What is the greatest secret to connecting with the public and funders about computer science, even if its applications are clearly intended to transform and improve our lives?
In his keynote speech at the SC15 (supercomputing) conference in Austin, TX, Tuesday, Nov. 17, Alan Alda said, first, establish familiarity with your audience, then tell them a story, making it an adventure, turning on some "dramatic action."
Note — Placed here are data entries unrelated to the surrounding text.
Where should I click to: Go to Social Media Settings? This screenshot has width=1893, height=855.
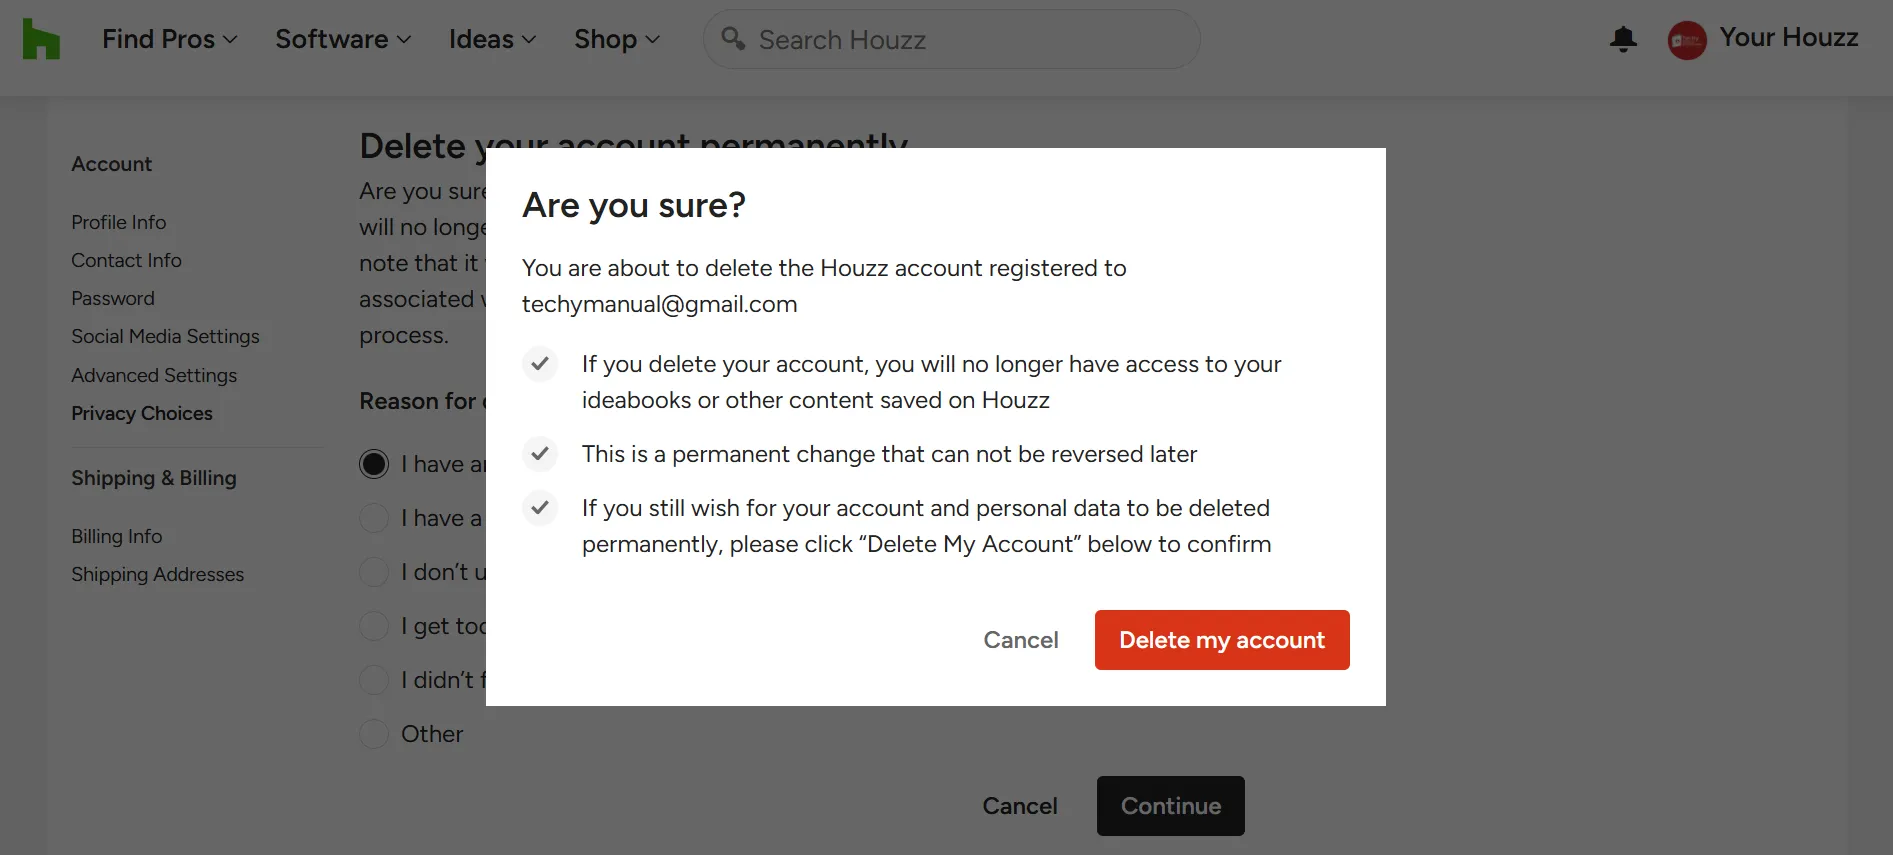(x=166, y=336)
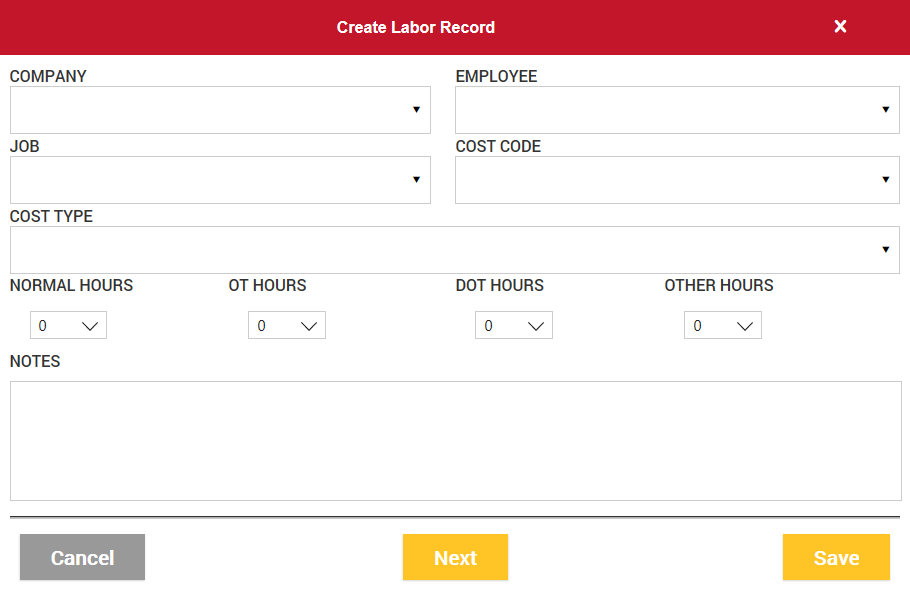The width and height of the screenshot is (910, 595).
Task: Click the Employee dropdown arrow
Action: [885, 110]
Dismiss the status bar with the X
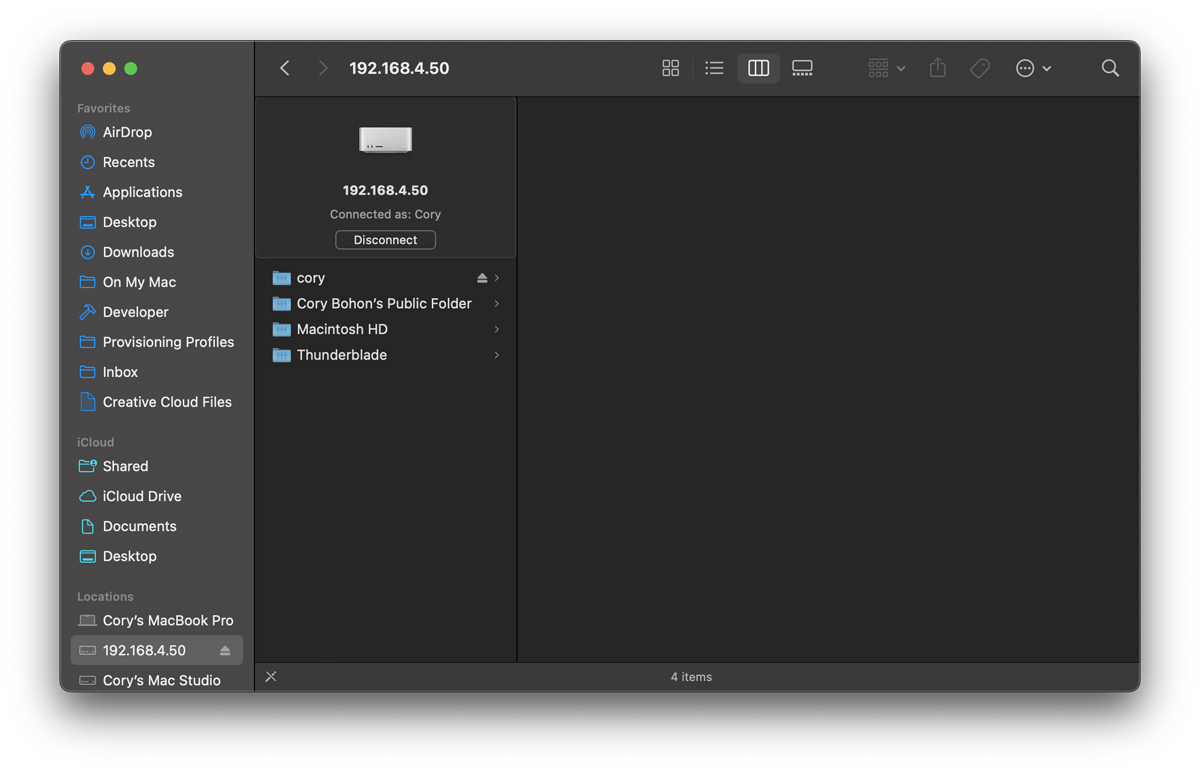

Alda, best known for his acting roles and, more recently, for helping to establish the Alan Alda Center for Communicating Science at Stony Brook University, told an auditorium of high-performance computer and networking scientists his own story about falling ill on an 8,000-foot mountain in Chile in 2014. He said he felt intense pain and thought it was his appendix; death seemed near. The local medic agreed, though Alda was sure he had never done anything medically before in his life. He did realize Alda needed to get off the mountain and to a hospital. An ambulance was found, Alda said, but it appeared to be a prop out of his 1970s TV show M*A*S*H about the Korean War in the early 1950s. The ambulance managed to take him down a bumpy road for an hour and a half to a town where a doctor listened to him describe his symptoms, then looked him in the eye and said the problem was his intestines, not his appendix, explaining, "…some of your intestine has gone bad, and we need to remove it and connect the two good parts…," a procedure called end-to-end anastomosis. Alda recalled he had done many such procedures himself on M*A*S*H (which stands for "mobile army surgical hospital"). The doctor had apparently seen him do them on the show years before as a teenager–and so had all the fictional background he needed to proceed.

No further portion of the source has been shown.